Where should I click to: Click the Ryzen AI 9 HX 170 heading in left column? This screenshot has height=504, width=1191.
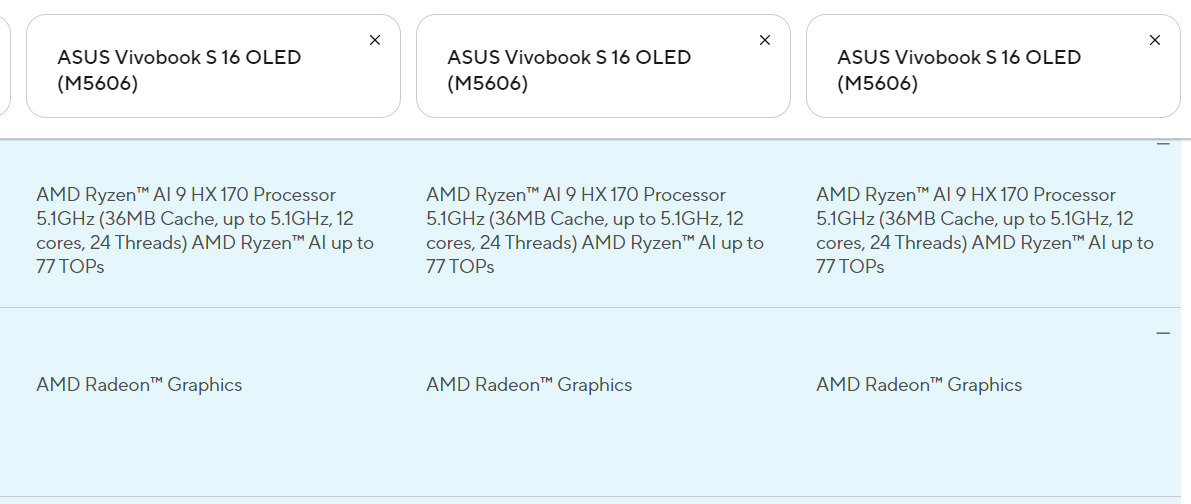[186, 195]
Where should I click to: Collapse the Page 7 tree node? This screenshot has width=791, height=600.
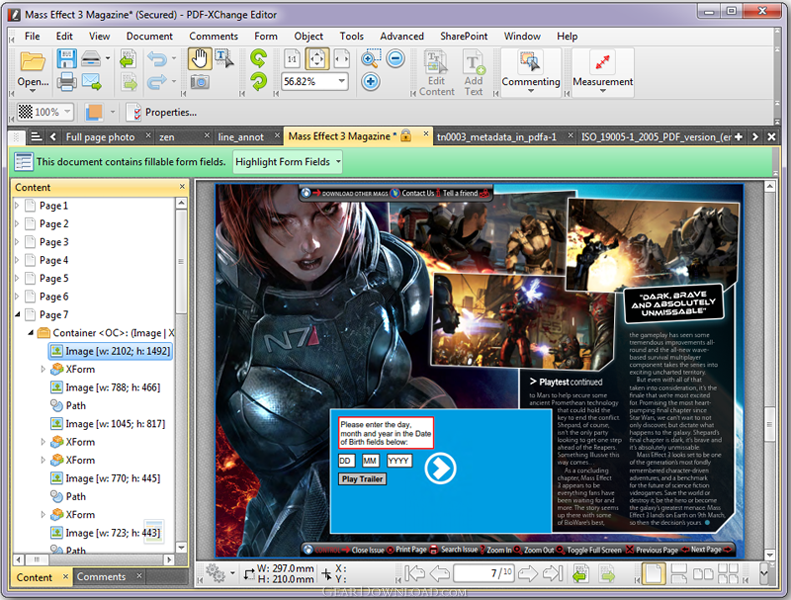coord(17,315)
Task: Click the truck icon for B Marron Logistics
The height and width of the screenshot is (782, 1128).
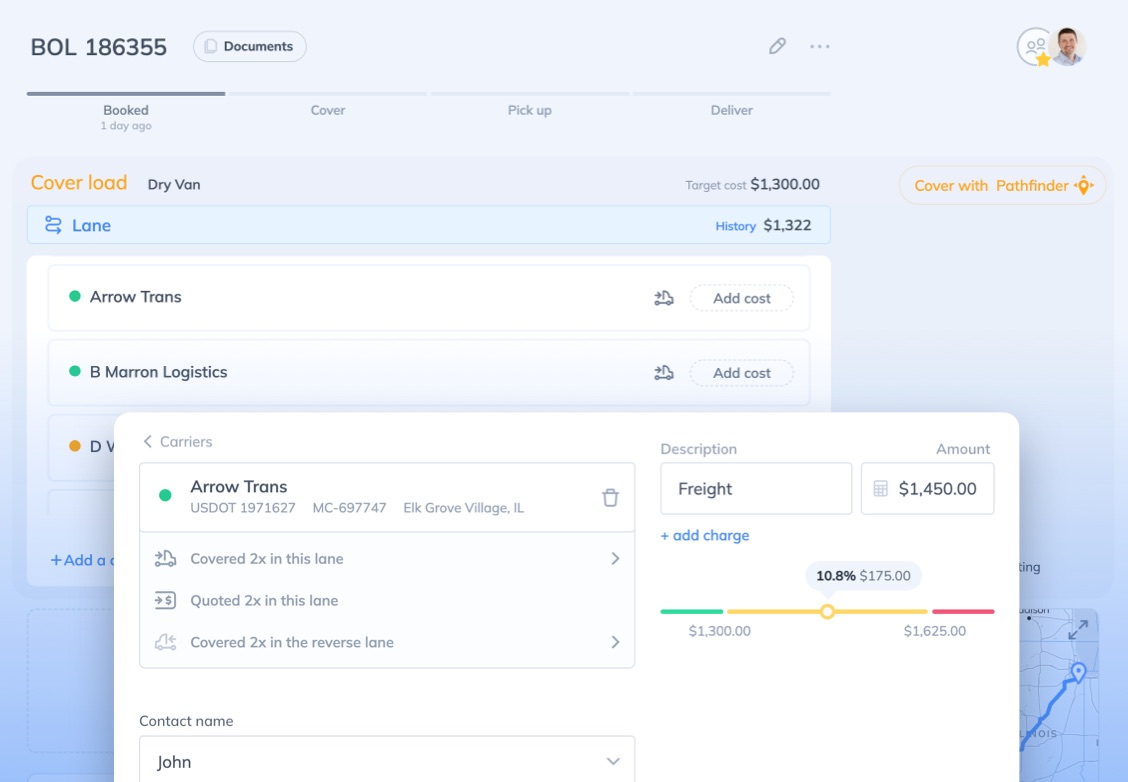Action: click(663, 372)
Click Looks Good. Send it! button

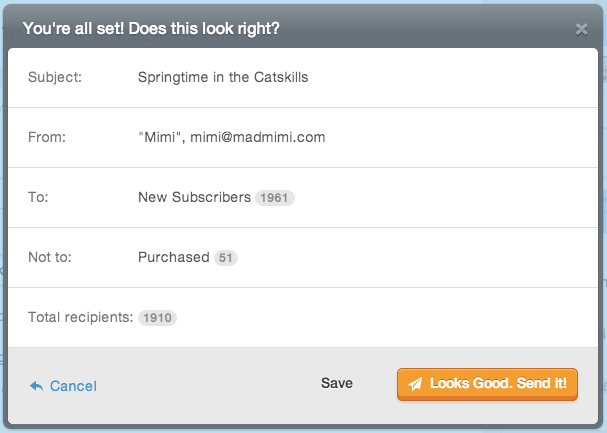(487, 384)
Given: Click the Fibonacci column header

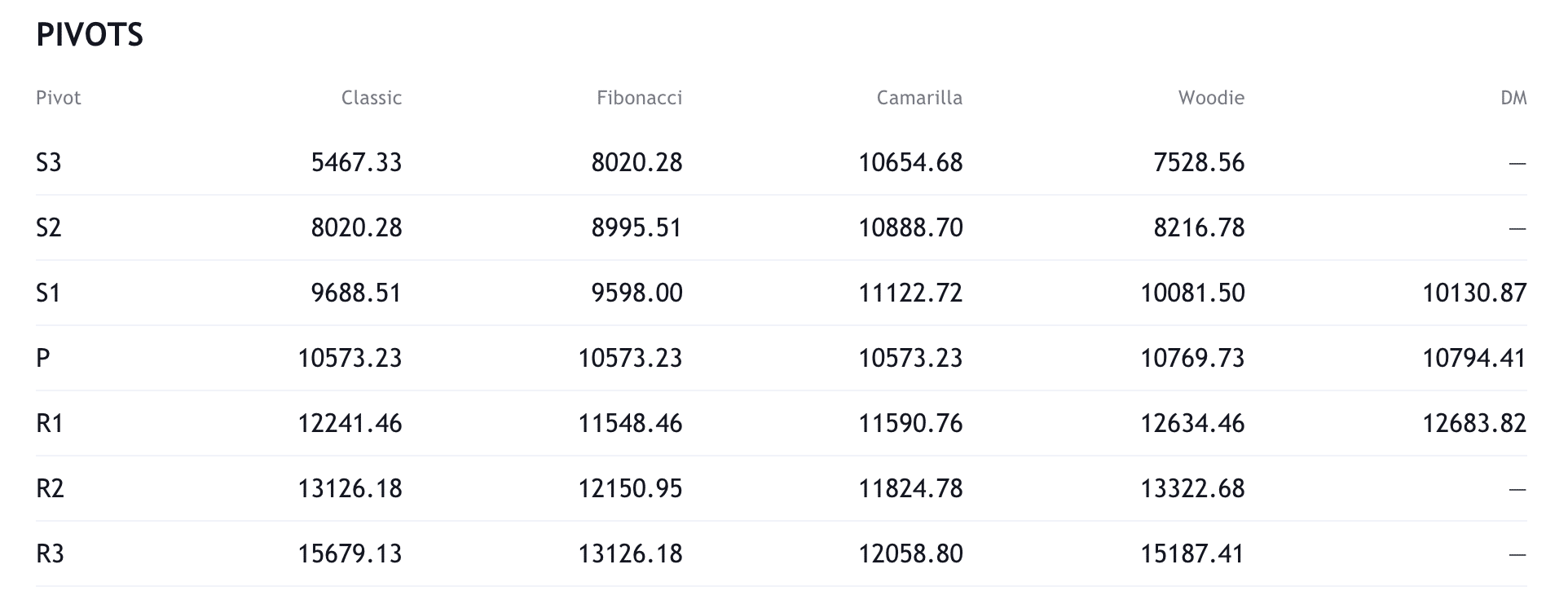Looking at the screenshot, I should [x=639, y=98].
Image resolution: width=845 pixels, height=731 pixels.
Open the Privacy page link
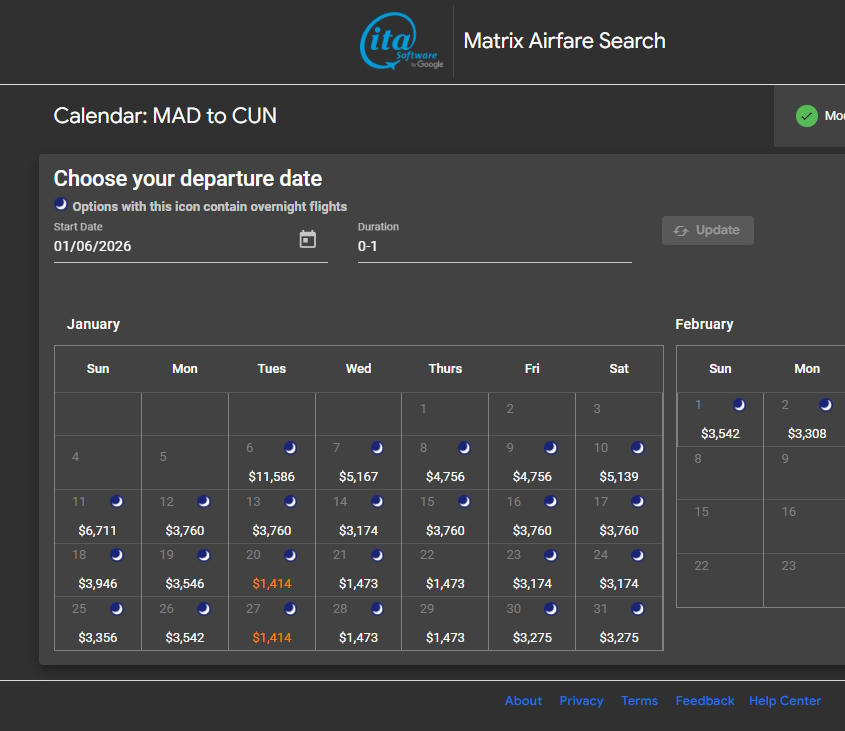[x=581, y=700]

....

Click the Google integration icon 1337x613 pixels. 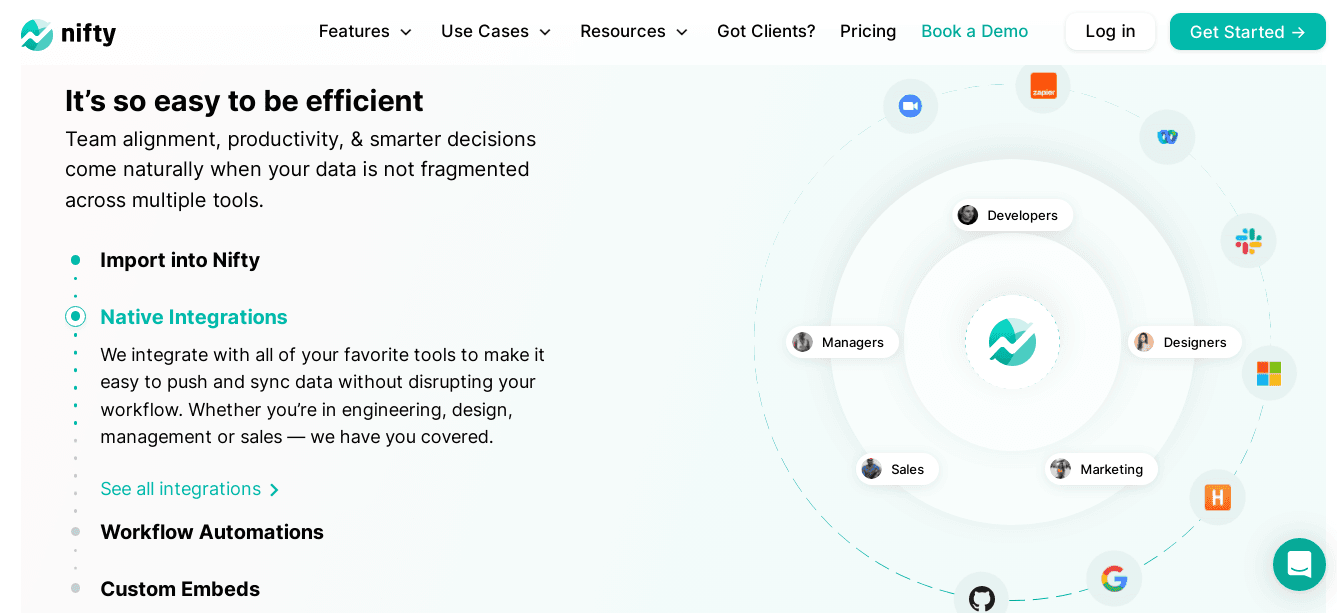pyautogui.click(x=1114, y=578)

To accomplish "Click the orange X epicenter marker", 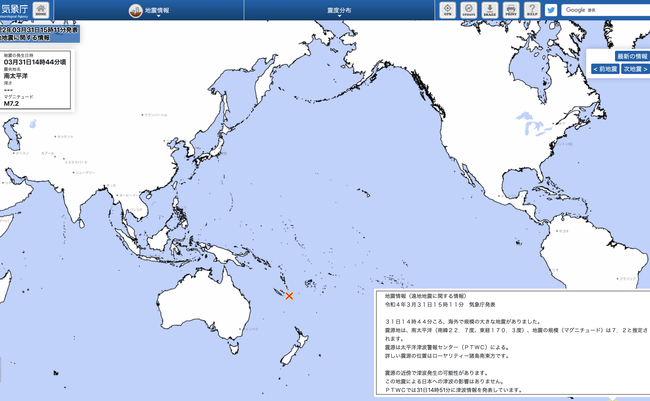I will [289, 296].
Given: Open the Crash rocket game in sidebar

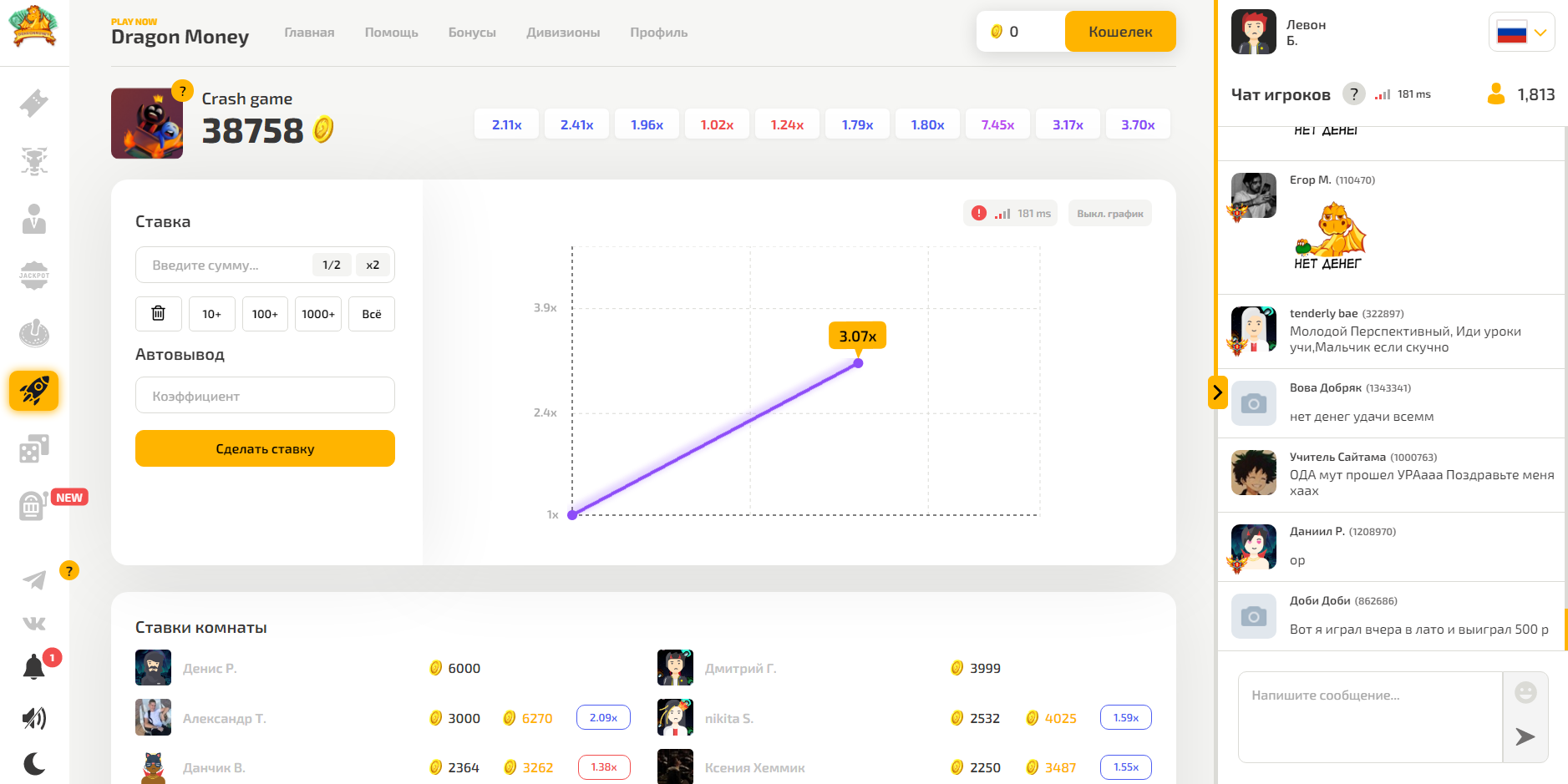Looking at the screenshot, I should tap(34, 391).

....

▸ **Assignment**:
Skip every picture, and restate word for word only the lines above from the line containing "Where should I click to: Click" to the line containing "Image resolution: width=845", both of them included.

▸ **Written solution**:
Where should I click to: Click the Ryzen AI 9 HX 170 heading in left column? This screenshot has height=504, width=1191.
[186, 195]
Where should I click to: Collapse the Page 7 tree node? This screenshot has width=791, height=600.
coord(17,315)
Task: Click the truck icon for B Marron Logistics
The height and width of the screenshot is (782, 1128).
Action: click(663, 372)
Click Looks Good. Send it! button

(487, 384)
Given: Click the Fibonacci column header

Looking at the screenshot, I should [x=639, y=98].
Image resolution: width=845 pixels, height=731 pixels.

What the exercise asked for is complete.